Tuesday, August 13, 2013

Hein Lei Aung

The Triumverate:

Me, Pu Myat Thwe, and HeinLei Aung (the boy who is receiving the Zaytawun Scholarship to go to high school)


Kate McDonough
University of Virginia (UVA '18)



Monday, August 12, 2013

Most incredible day

Today, started more oddly than usual. The teachers were whispering and running around with worried looks all morning. I ignored the unusual activity, howver, as I rarely understand what they say, despite my unending attempt to learn the language.
At 9 o'clock, a driver, sent by my parent's old tour guide U Zaw Win Cho came to take me to Mt. Popa. Resenting spending one of my final days hiking a far away mountain, away from my students, I slowly followed him out of my class with tears welling.
Thandar, U Zaw, and I hiked the bigger of the mt Popa mountains and then went to lunch at Popa restaurant. 
We drove back to school at 4 o'clock and along the way, U Zaw was getting repeated calls from the monks wondering when I would be home (acting more protective than their usual incessant text messages when I take day trips away from the school). When we finally arrived, even though school usually closed at 3:30, the kids were still there. Something was up. 
When I asked my friends at the school, they said it was my surprise farewell party! 
What do I like even more than huge, unexpected surprises celebrating my leaving a place that I love to call home? Huge surprises where I am at the center of attention, 400 children are staring up blankly at me from a safe distance, and monks are talking about me over loud speakers in a language I don't understand.
The teachers had organized a surprise festival for my farewell (sitting in front of the student body, I was told that the day I resentfully spent at Mt Popa was my very last day to teach, as my last two days in Bagan were holidays for the school...the Burmese are known for their advanced notice).

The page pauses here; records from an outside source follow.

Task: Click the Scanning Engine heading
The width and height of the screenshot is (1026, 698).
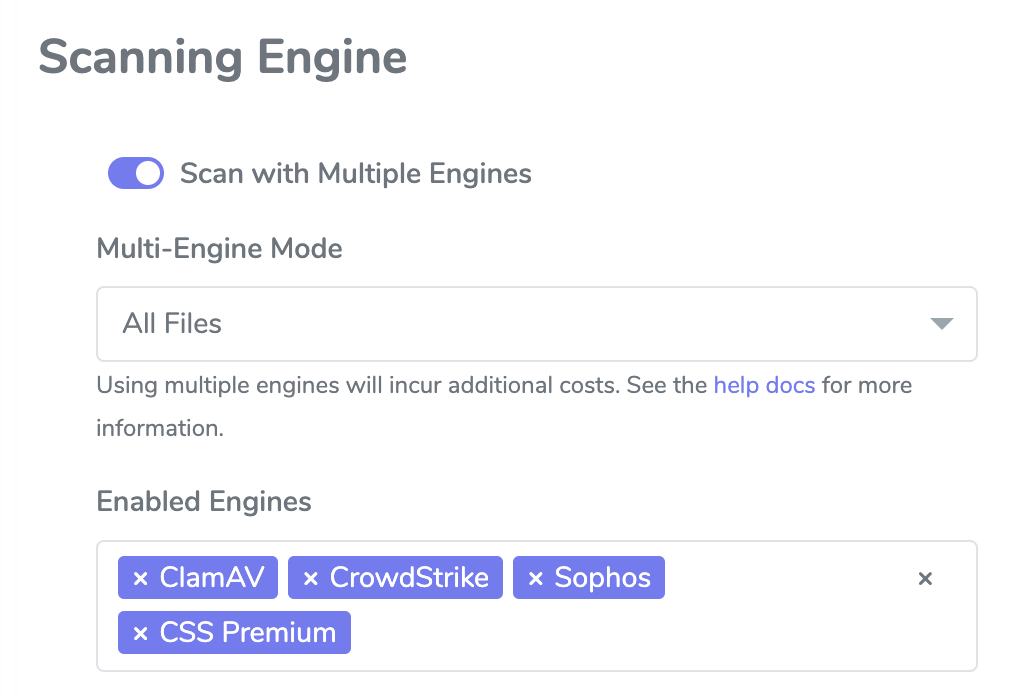Action: 222,58
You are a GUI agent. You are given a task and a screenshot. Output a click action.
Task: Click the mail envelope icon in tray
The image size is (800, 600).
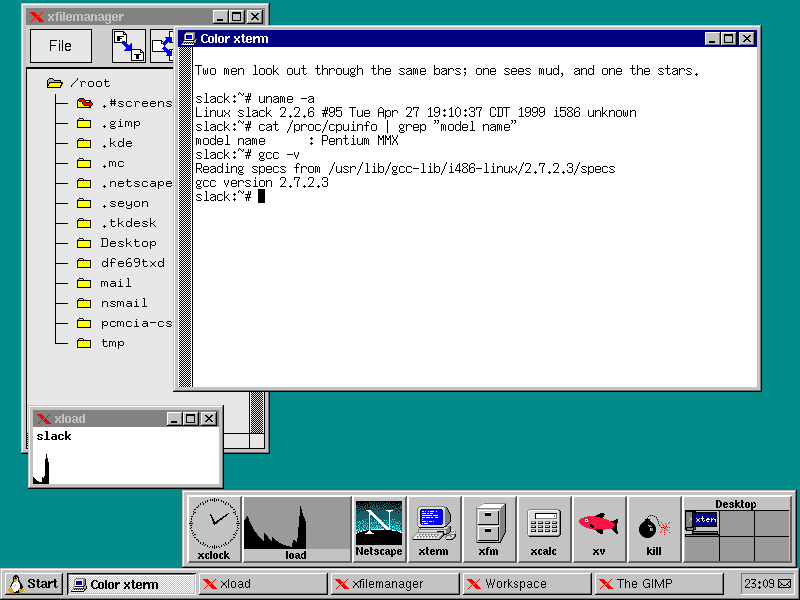(x=784, y=583)
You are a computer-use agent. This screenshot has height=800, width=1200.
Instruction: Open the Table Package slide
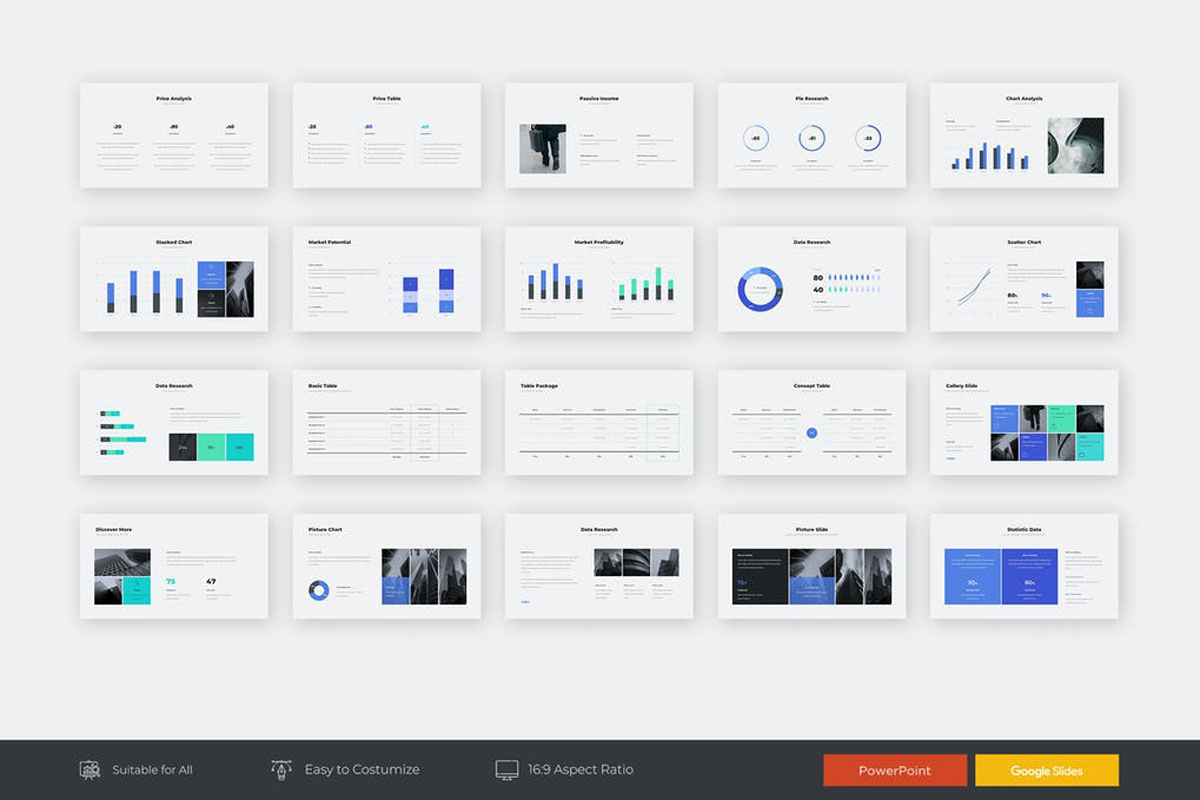[x=600, y=421]
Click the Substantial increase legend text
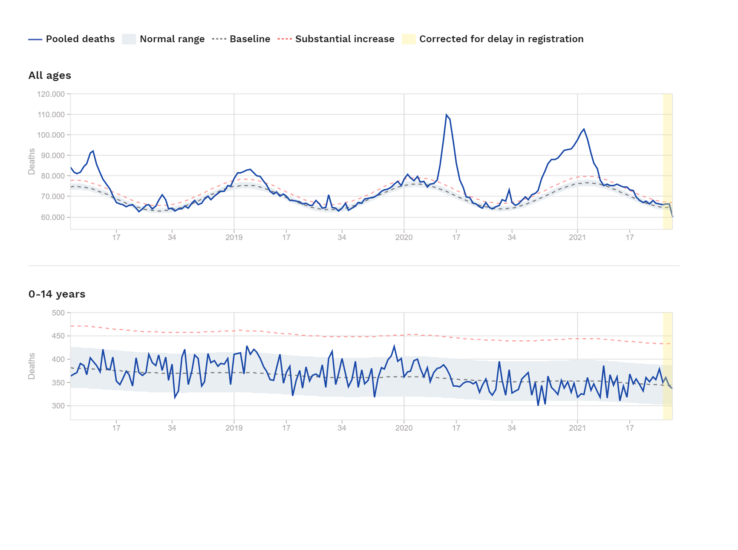 (346, 39)
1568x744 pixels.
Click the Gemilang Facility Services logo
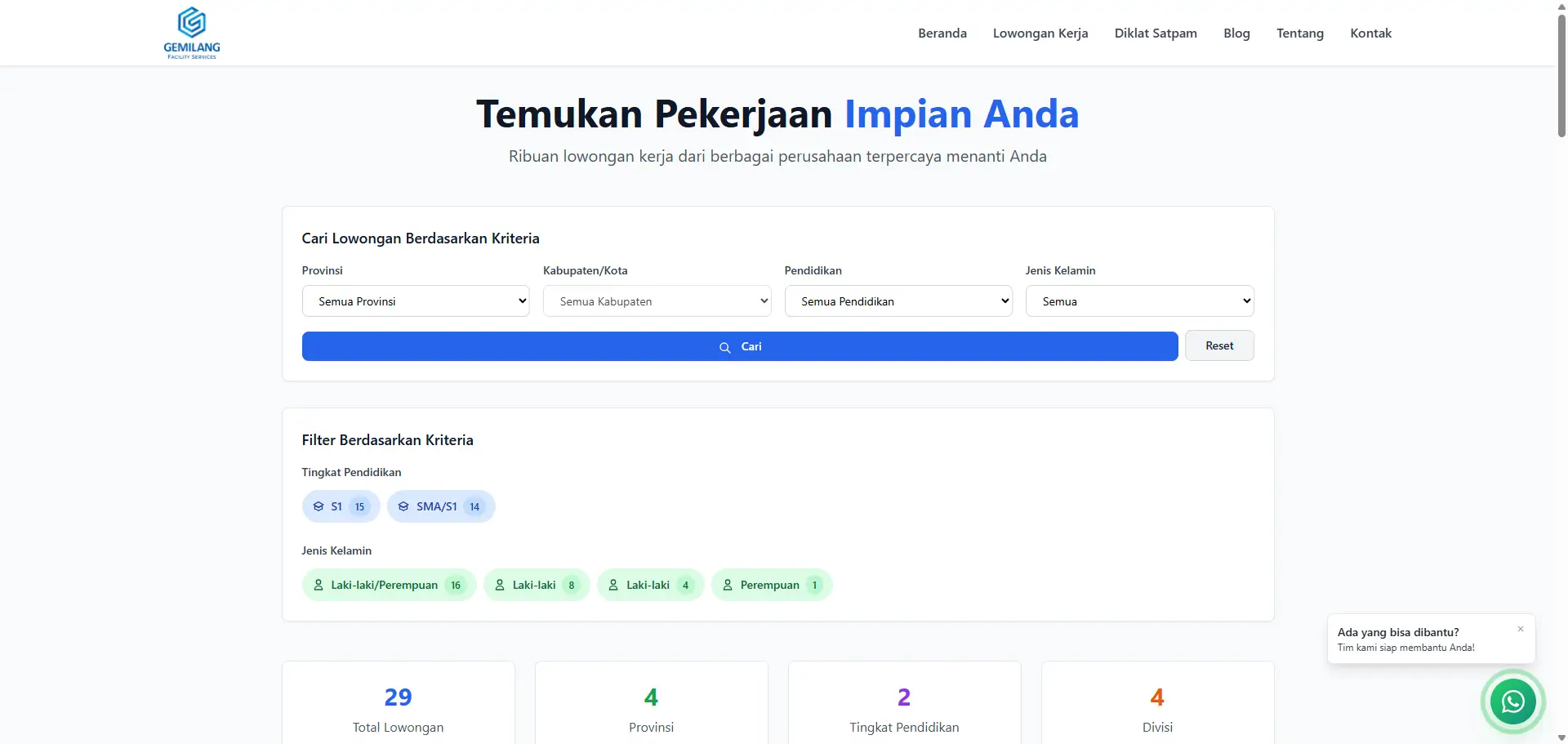coord(191,33)
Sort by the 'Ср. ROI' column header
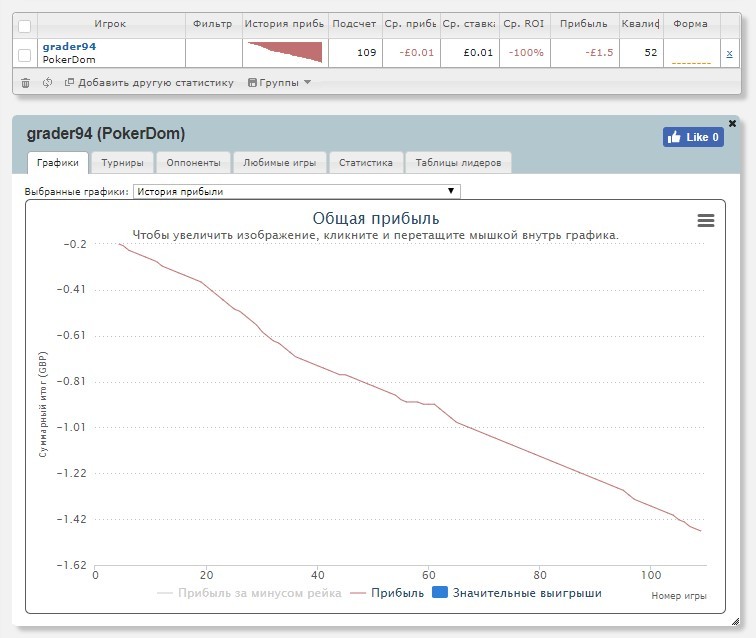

Gripping Thandar's hand as if the mass of children and their onlooking parents were about to massacre us both, I watched as my eighth grade class sang (chanted) English songs. When they were finished, three hired dancers, adorned in golden, hand-painted costumes performed a traditional Myanmar dance. After them, more dancers were called in.

At the end of the show, the teachers still weren't finished with my embarrassment. Cheers resounded, as the head monk, U Ar Deik Sa, asked me preform my own dance. What followed was a gesticulating attempt from a girl with the coordination of a three-legged baby giraffe.

I invited U Sai - an English speaking man with a great sense of humor who I have come to admire as my mentor for the past month - up on stage to dance with me. He started in a shameless, alternative square dance, while I attempted a Burmese traditional style.

During the performance, we gathered other teachers from the audience: Daw Ba Ba, Daw Pak Pak, and Daw Aung Gyi (a wonderfully hilarious, 70-year-old woman). Before long, my students joined me and the entire village ran to see what had caused such a loud commotion of music and laughter.

The party ended with my short, roughly translated speech and my promise that, "we will play football after." 

After a few hours of playing, it was dinner time for the monastery boys, so the girls and I went out to ice cream at the nearby Thande Hotel. We talked about boys, studying, boys, America, boys, how we would communicate when I left, getting them into an American university, and boys.

Like every other night, they walked me back to my guest house, but this time, they wanted to see the kind of place I lived in. As I opened the door into my icy room, with its blowing air-con, glossy floors, and personal bathroom, their eyes went wide. They ran into the shower, playing with the hot water, shivering in front of the blowing air conditioner, and giggling uncontrollably as they jumped on my elevated mattress. When their investigation ended, we went out onto the roof to take pictures, look at the view below, and talk as they played with my hair. It was strange to think how similar our personalities were, despite living in completely different environments.

Although my heart broke with this first goodbye, it was another incredible day.